The input: Begin

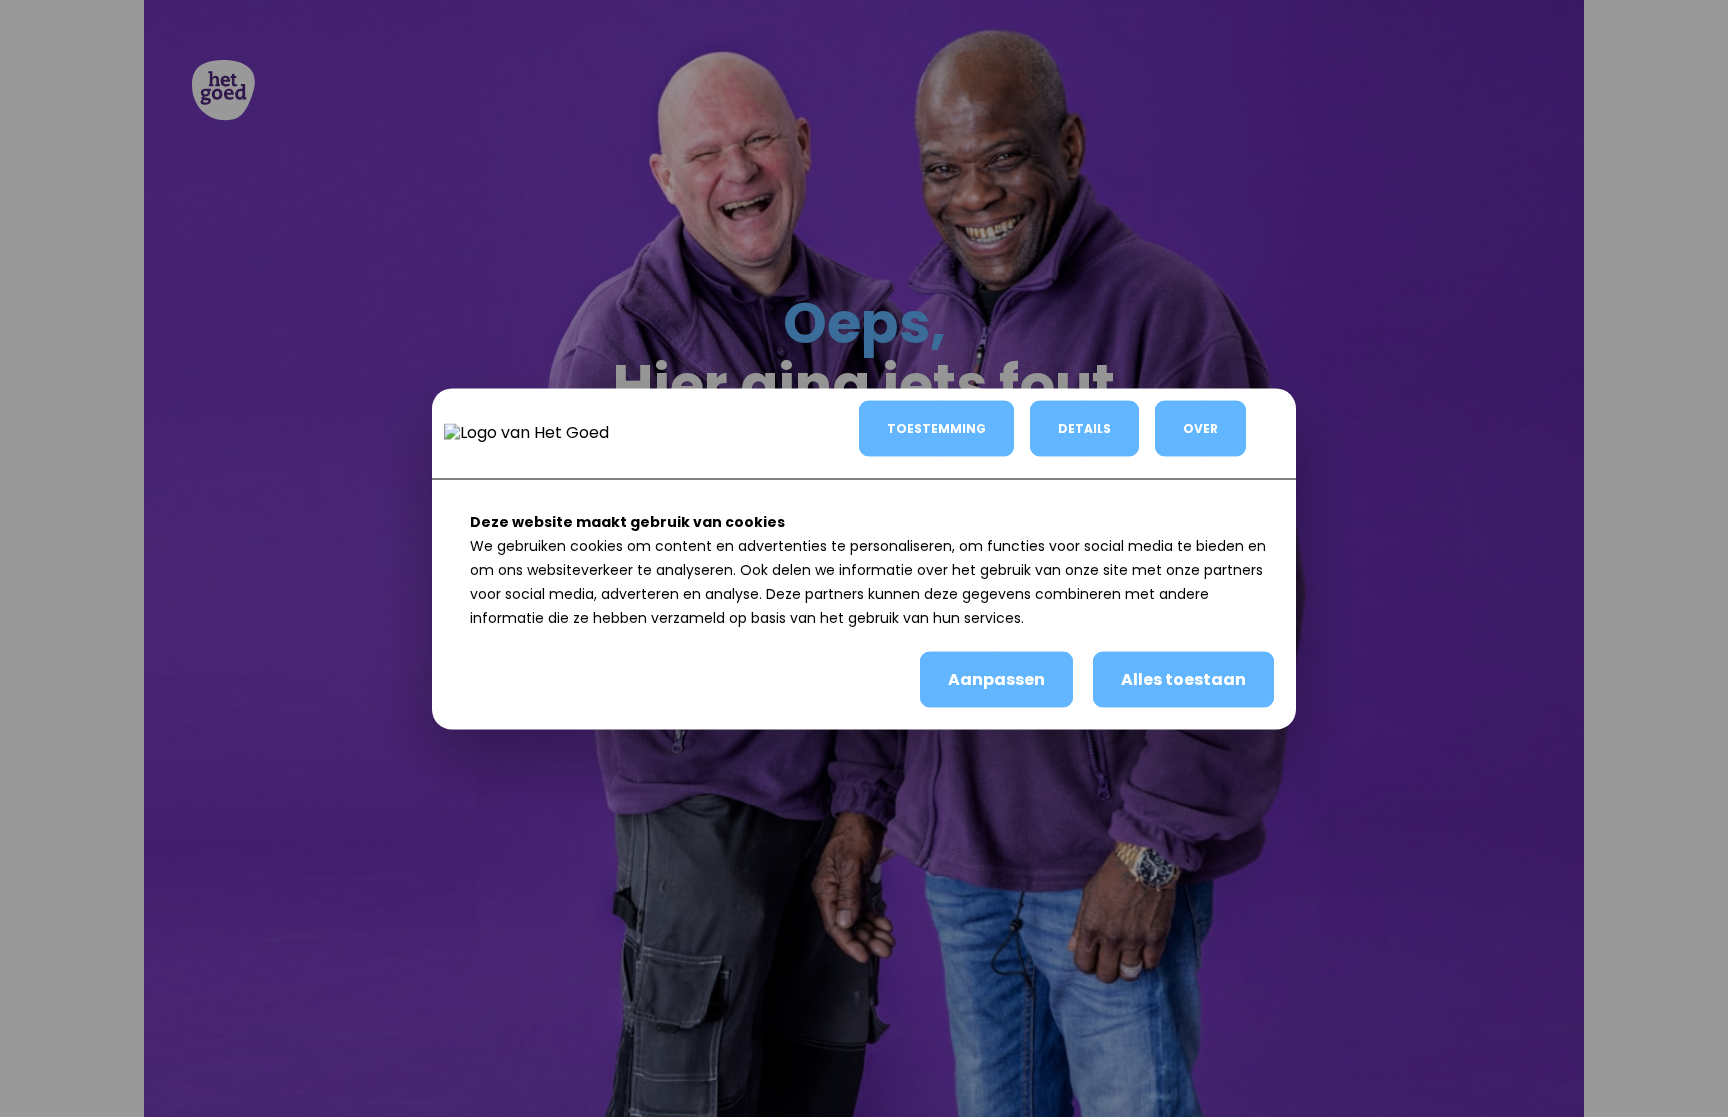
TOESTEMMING (936, 427)
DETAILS (1084, 427)
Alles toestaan (1183, 678)
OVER (1200, 427)
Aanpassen (996, 678)
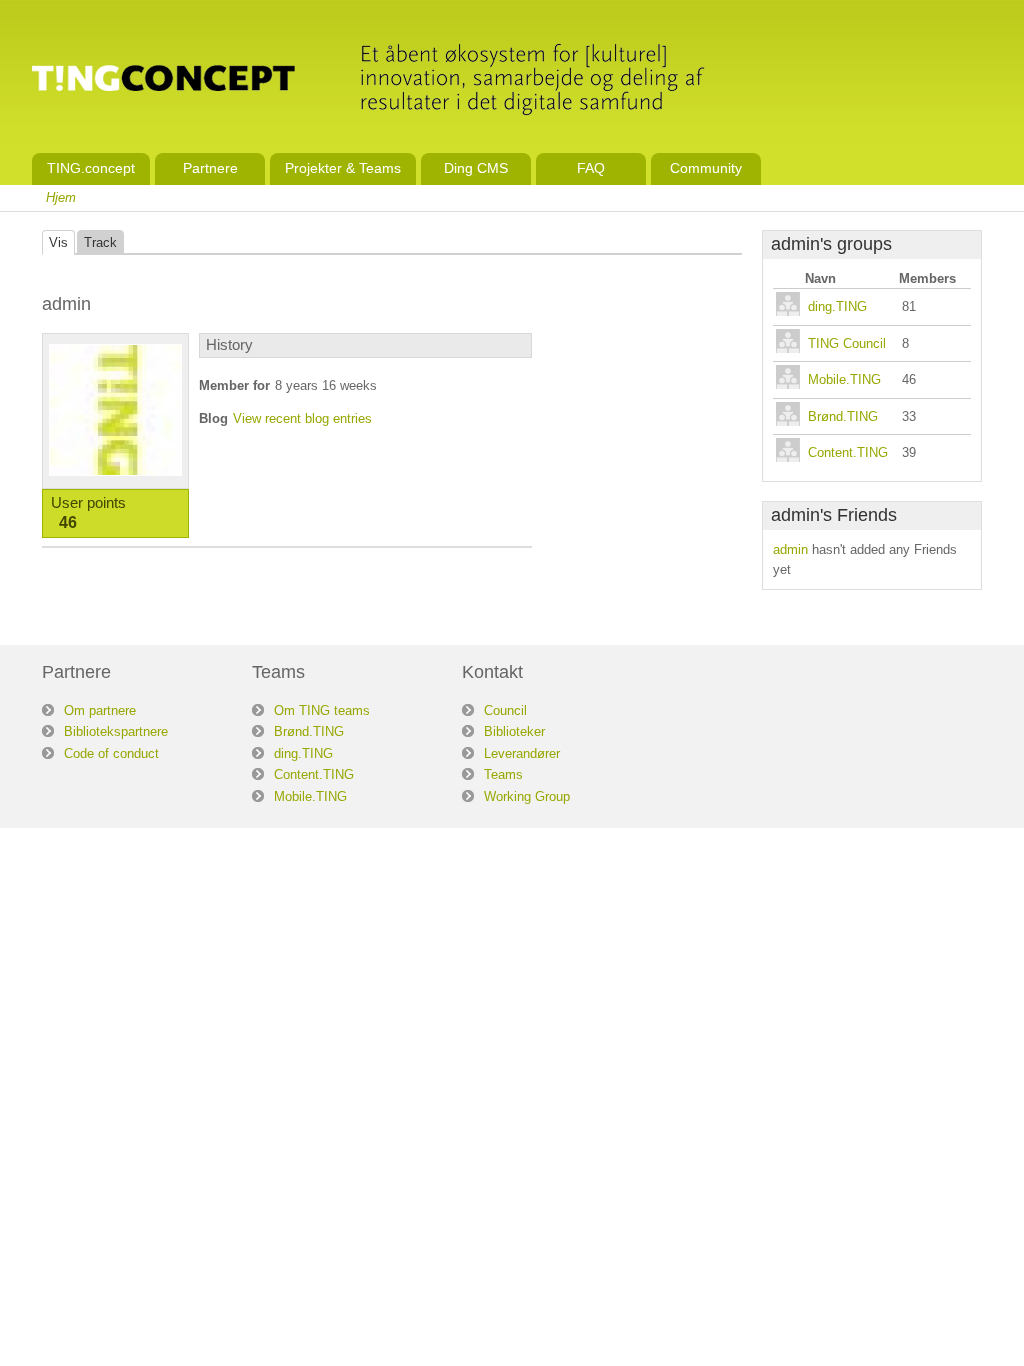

The input: End

### What is needed
Leave images out of the retyped records; keep all else exact.

### Solution to the problem
TOESTEMMING (936, 427)
DETAILS (1084, 427)
Alles toestaan (1183, 678)
OVER (1200, 427)
Aanpassen (996, 678)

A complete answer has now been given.